Post by
carbide on Dec 24, 2021 1:18am
Related party transaction
Lundins own 13% of LUN mining and 39% of JOSE. Which side of the table did you think would get the better deal?
The project is mediocre. 15% IRR. $3.1 billion capex and $1.5 billion NPV8. In a capital unfriendly jurisdiction. You can point to conservative copper price of $3/lb, but the increase in the price will probably be absorbed by inflation in capex and opex. I can hardly think of a 15% IRR FS which actually made good money. 15% is a good return, but the estimates in these studies are always optimistic. 15% IRR FS equals more like a 0-5% actual return in the real world.

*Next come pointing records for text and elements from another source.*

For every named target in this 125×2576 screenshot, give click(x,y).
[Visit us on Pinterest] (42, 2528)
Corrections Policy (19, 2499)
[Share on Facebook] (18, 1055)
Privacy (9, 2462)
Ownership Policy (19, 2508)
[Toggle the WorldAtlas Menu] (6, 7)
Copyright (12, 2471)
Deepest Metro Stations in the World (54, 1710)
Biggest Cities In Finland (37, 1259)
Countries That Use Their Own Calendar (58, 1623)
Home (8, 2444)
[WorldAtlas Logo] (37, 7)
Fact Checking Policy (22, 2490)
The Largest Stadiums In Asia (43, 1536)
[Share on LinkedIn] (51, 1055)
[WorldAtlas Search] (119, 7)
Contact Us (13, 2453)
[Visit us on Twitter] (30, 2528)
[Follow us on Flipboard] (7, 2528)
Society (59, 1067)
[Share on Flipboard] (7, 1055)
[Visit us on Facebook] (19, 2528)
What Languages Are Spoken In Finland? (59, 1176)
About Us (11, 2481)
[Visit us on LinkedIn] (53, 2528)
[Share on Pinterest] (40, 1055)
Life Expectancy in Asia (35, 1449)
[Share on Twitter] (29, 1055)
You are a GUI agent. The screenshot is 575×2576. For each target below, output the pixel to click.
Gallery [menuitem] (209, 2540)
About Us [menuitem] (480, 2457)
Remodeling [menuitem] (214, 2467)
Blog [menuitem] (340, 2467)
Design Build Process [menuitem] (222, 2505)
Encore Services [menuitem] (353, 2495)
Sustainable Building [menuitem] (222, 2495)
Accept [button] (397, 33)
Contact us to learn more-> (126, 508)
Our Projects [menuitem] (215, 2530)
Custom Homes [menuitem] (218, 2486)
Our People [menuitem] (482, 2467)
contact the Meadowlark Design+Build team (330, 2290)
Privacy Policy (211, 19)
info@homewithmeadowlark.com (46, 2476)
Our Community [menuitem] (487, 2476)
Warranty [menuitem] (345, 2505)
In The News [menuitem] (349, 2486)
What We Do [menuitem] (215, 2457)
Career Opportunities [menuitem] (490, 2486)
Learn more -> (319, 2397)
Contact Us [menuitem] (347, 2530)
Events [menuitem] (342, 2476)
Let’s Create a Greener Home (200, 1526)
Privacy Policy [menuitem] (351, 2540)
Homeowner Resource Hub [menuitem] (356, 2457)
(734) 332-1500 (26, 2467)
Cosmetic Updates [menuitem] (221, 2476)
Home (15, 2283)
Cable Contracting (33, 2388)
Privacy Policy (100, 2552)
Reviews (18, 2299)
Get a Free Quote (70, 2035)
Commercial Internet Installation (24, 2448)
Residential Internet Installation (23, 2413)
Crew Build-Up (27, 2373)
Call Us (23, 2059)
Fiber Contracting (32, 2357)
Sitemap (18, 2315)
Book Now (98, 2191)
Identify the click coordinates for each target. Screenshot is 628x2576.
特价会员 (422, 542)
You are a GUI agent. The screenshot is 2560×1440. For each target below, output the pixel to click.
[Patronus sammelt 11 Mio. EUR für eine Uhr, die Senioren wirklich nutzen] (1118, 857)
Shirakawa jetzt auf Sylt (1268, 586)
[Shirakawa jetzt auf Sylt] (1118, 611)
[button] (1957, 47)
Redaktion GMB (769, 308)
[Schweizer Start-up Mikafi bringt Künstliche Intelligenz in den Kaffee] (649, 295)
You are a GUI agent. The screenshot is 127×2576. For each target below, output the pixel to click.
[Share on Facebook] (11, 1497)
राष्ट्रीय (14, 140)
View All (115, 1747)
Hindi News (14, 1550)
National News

On the conference call an analyst asked if there were any other bidders. It was turned over by Lundin to Josemaria, and the CEO dodged the question twice, saying the sale was the best thing for shareholders. Another analyst pointed to the pivot in LUN strategy from buying non-core producing mines from majors at cheap prices (low risk, accretive) to greenfield development (high risk, and probably not accretive relative to their own cost of equity).
This was a special deal because the junior had a special share registry. The controlling shareholder realised it was a pretty lacklustre orebody going into the dull permitting and financing period, a.k.a., Lassonde valley of death, it could not self-finance the massive capex at a US$ 300-400M cap, and no other major would buy it. So it got bolted on to Papa Lundin. No shareholder approval required to transact only 10% of the firm's capital.
To answer a question on the board here, I would be very surprised if there were another bidder. A white night come to rescue poor JOSE shareholders from the low-ball offer. Ha!